YOUR TASK: In the entries that follow, find the line containing "This screenshot has height=395, width=695." and the line containing "400x282 pixels.", then retype exactly the lines from the first through the second, pictures excluded.

################

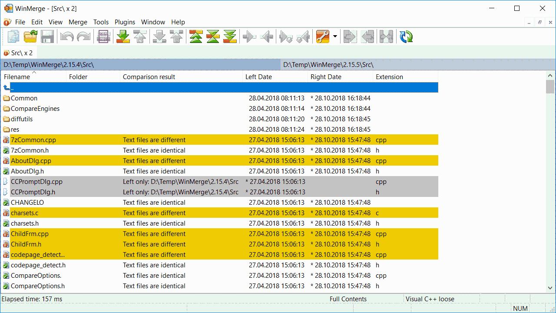556x313 pixels.
Task: Open the Plugins menu
Action: point(125,22)
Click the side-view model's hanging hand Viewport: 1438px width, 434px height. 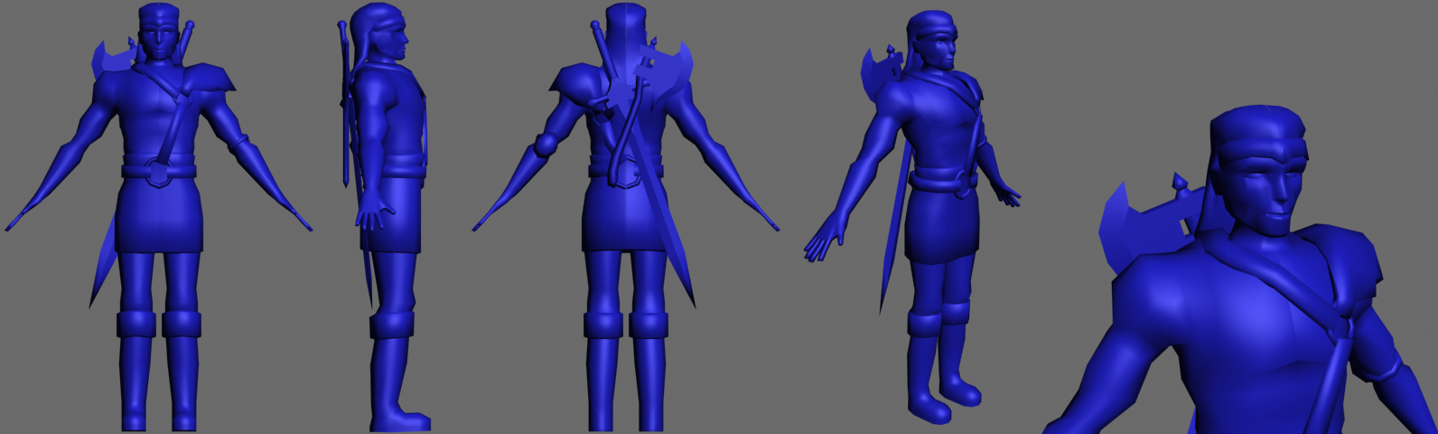(x=373, y=213)
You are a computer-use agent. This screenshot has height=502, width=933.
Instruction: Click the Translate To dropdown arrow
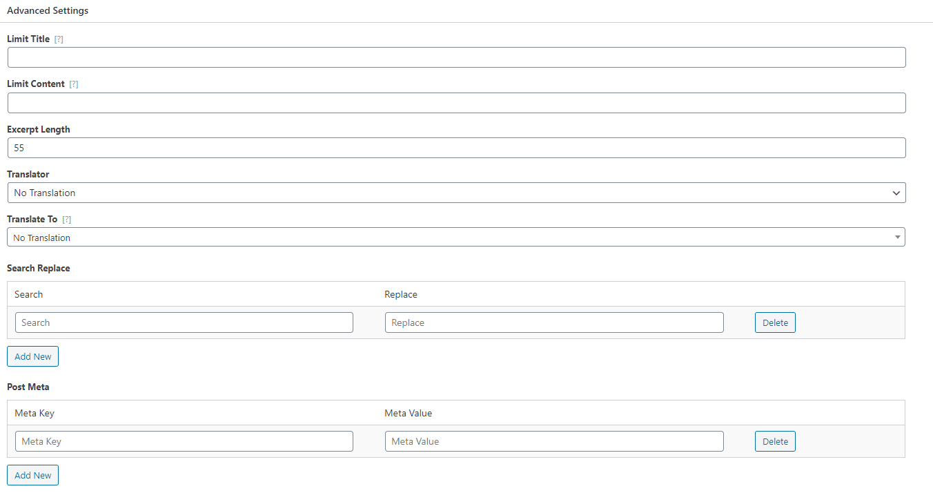[x=897, y=238]
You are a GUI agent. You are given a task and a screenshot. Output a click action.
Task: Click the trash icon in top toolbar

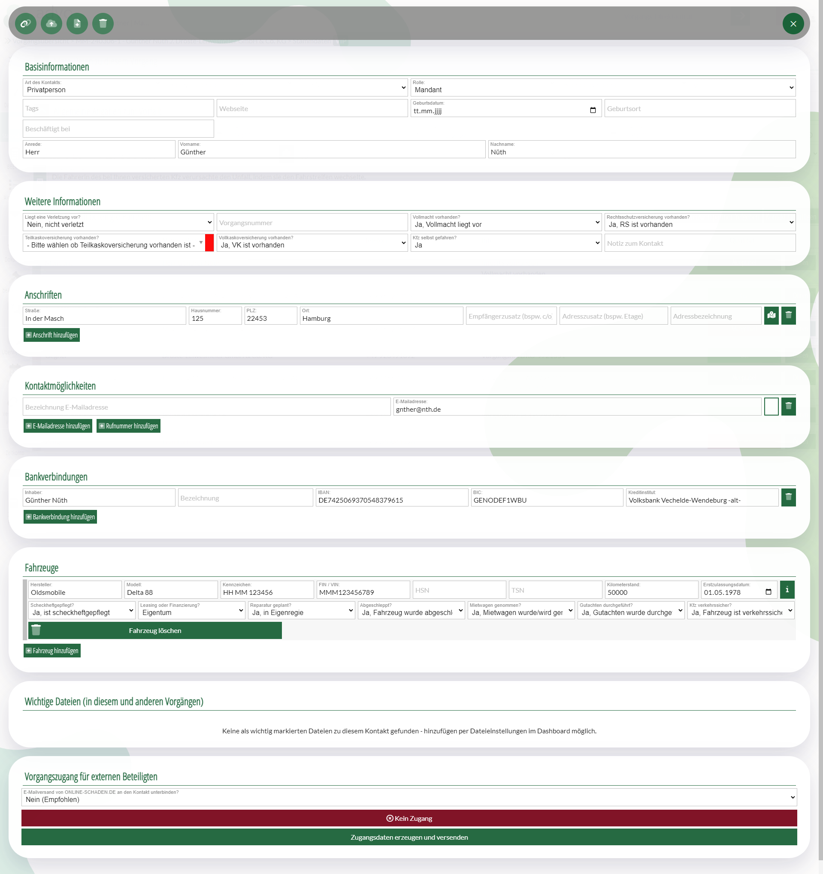[103, 24]
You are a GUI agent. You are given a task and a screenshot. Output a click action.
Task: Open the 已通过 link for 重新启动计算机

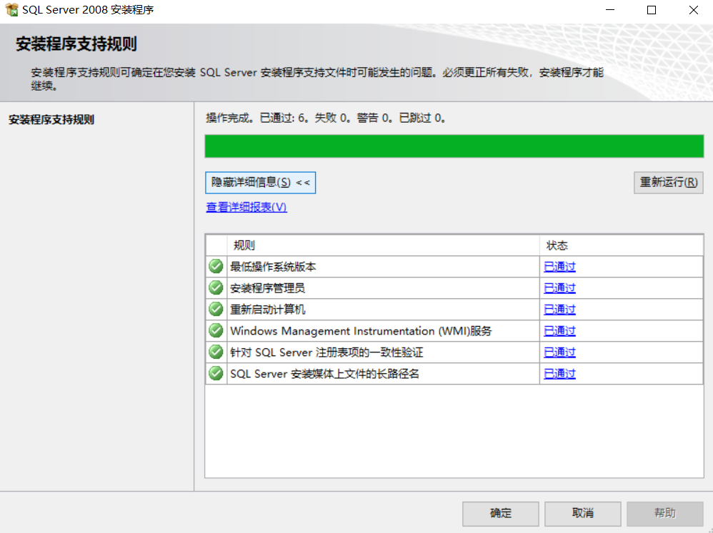[559, 309]
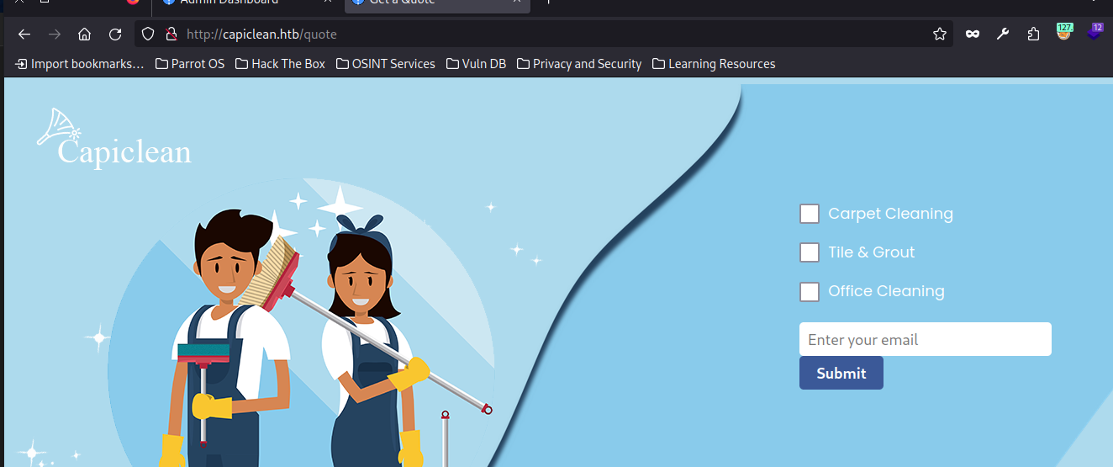Open the Vuln DB bookmark folder
Viewport: 1113px width, 467px height.
476,64
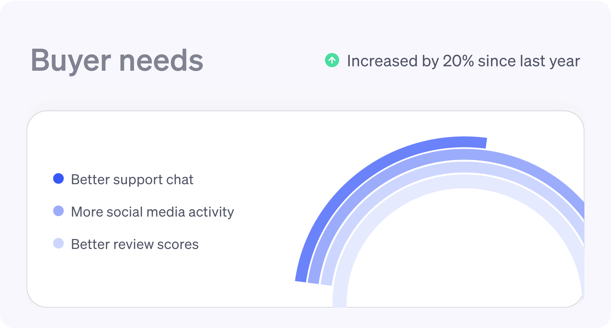Click the Buyer needs heading

pos(117,60)
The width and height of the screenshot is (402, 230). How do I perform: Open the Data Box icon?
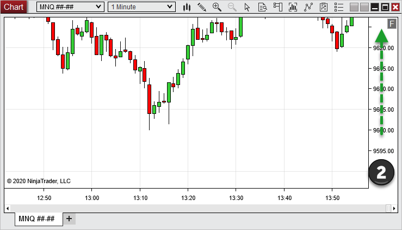coord(263,7)
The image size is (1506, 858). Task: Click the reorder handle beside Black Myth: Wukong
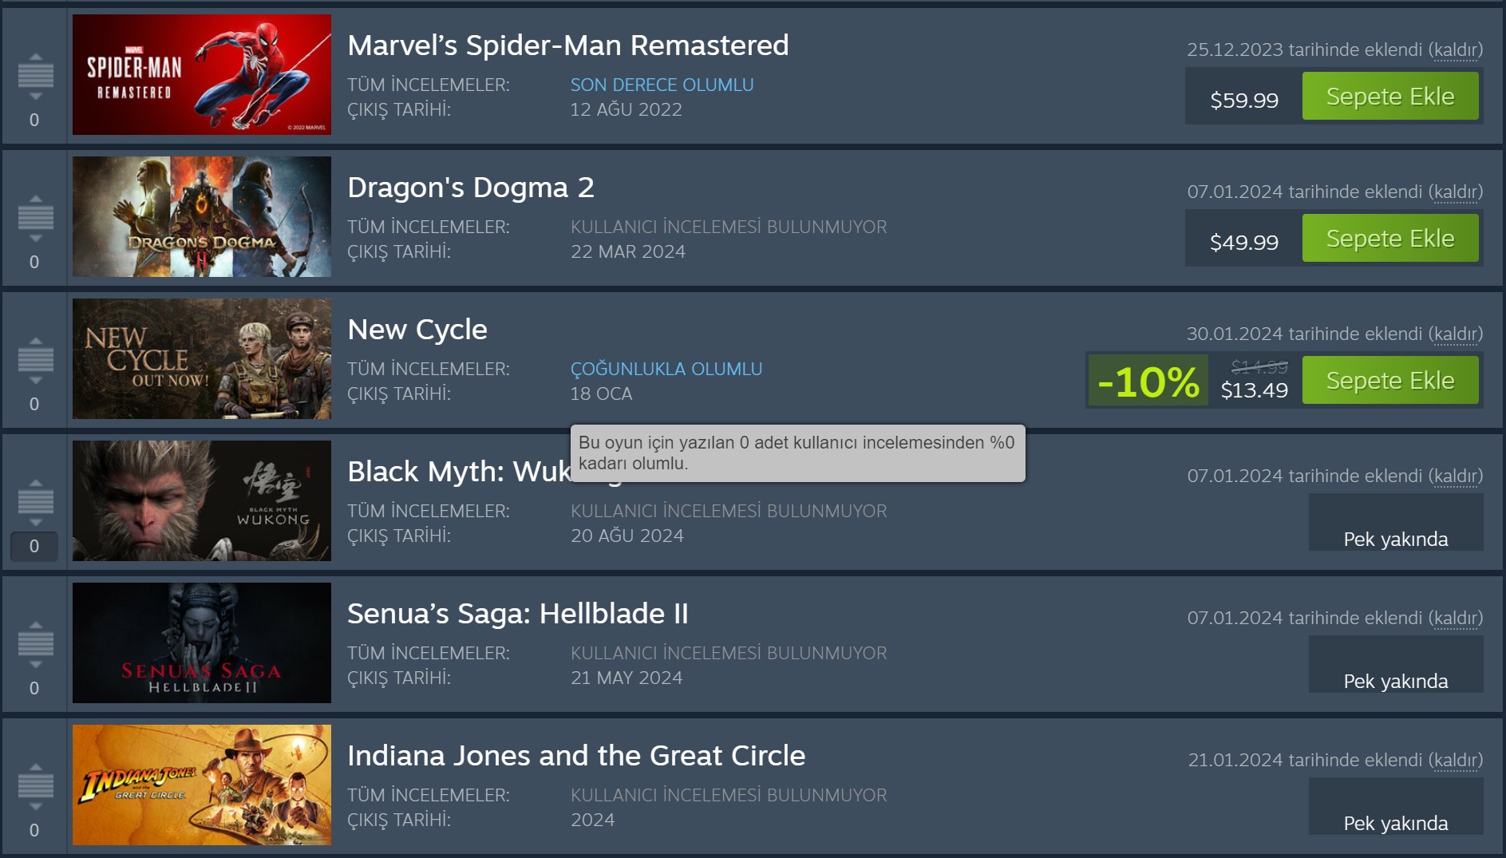click(35, 502)
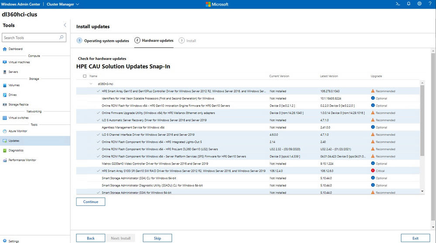Open Virtual machines tool
Image resolution: width=436 pixels, height=243 pixels.
coord(19,62)
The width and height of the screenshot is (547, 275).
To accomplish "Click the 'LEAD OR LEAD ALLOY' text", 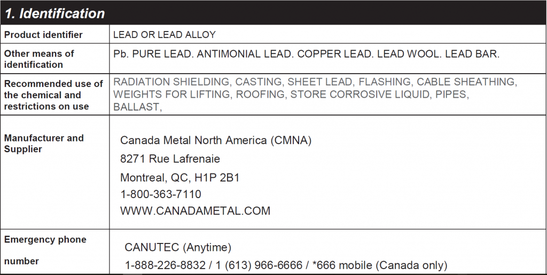I will coord(165,35).
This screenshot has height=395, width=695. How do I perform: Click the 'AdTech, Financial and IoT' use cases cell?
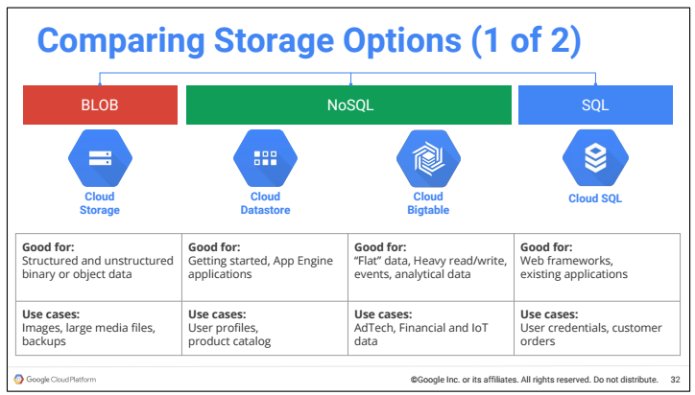point(431,328)
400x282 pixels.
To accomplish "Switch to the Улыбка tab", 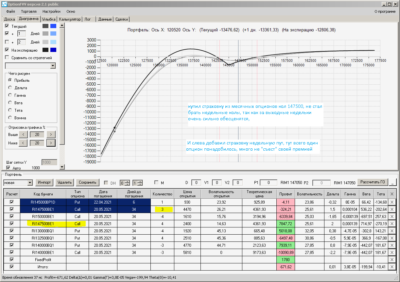I will 49,19.
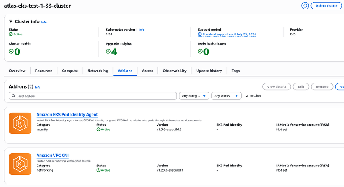Collapse the Cluster info section triangle
Screen dimensions: 344x187
tap(10, 21)
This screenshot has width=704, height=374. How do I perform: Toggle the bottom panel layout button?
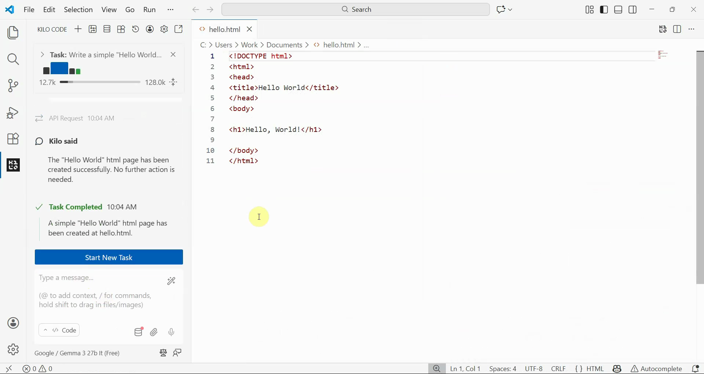click(619, 10)
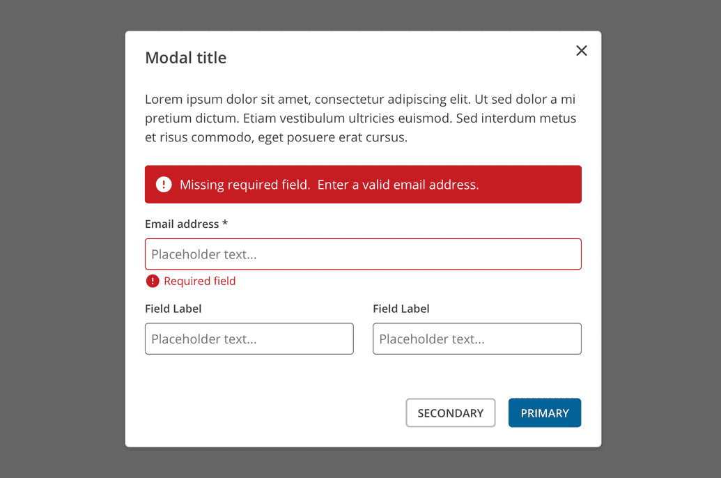Viewport: 721px width, 478px height.
Task: Click the red 'Required field' error text
Action: click(x=200, y=281)
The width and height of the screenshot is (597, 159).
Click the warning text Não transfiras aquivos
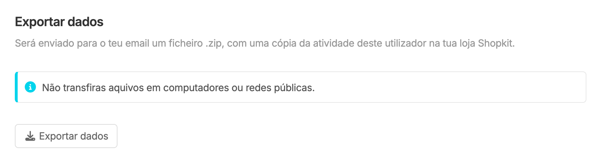coord(178,88)
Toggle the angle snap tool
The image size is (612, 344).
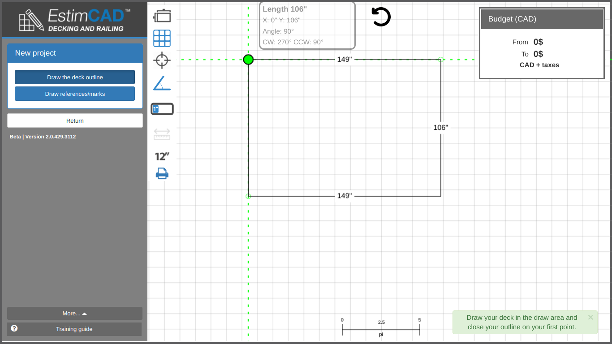pyautogui.click(x=162, y=83)
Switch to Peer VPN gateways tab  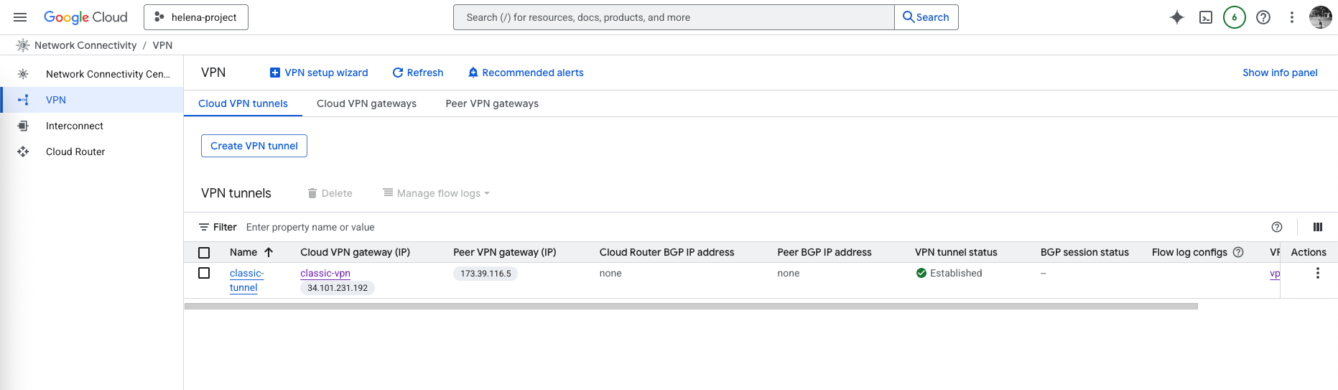(x=492, y=103)
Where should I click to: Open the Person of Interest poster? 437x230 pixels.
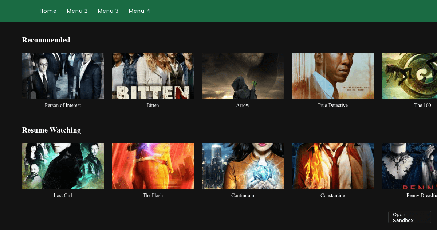(63, 76)
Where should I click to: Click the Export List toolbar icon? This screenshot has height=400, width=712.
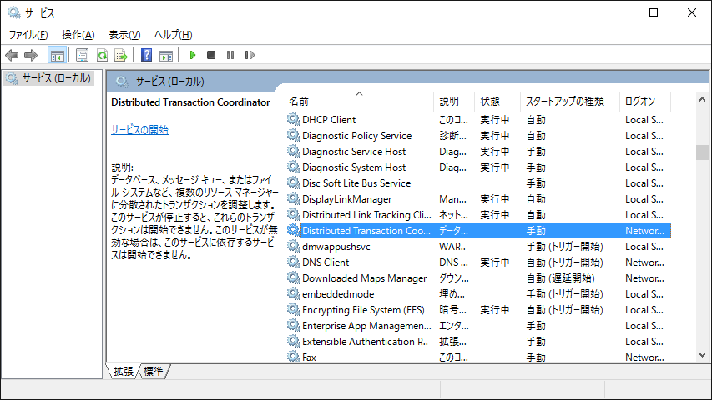point(121,55)

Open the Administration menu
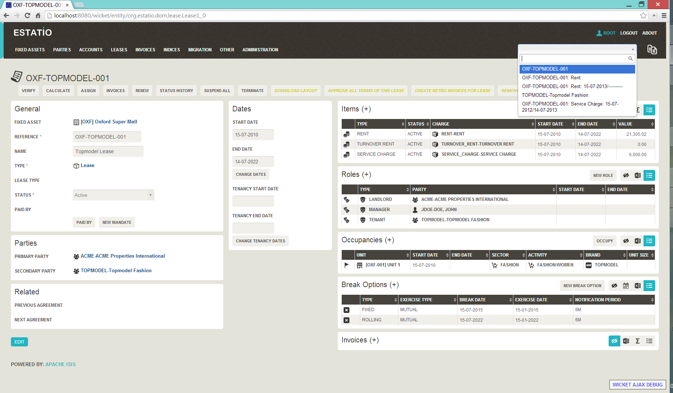(260, 50)
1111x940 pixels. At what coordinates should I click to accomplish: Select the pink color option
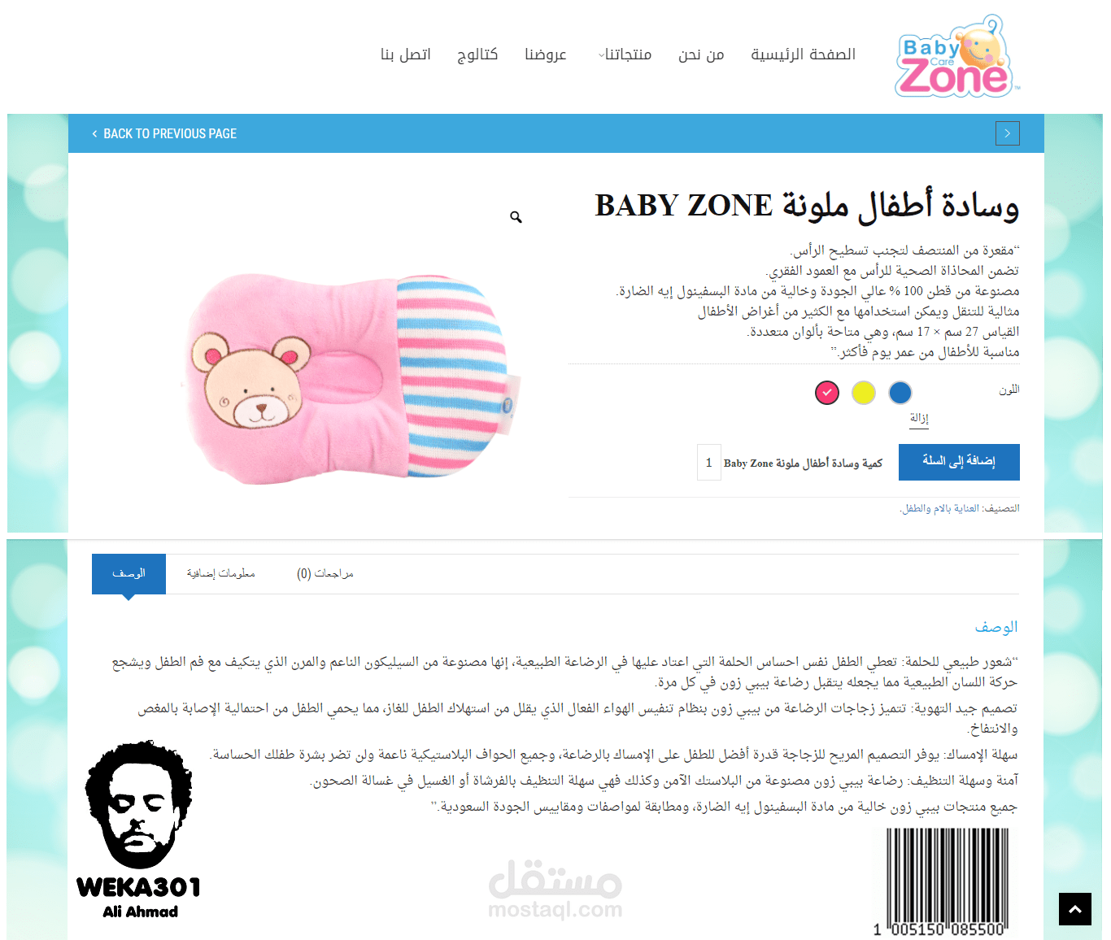[x=826, y=393]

################

EXPECTED ANSWER:
This screenshot has height=395, width=695. How do I perform: Click the 'AdTech, Financial and IoT' use cases cell?
point(431,328)
400x282 pixels.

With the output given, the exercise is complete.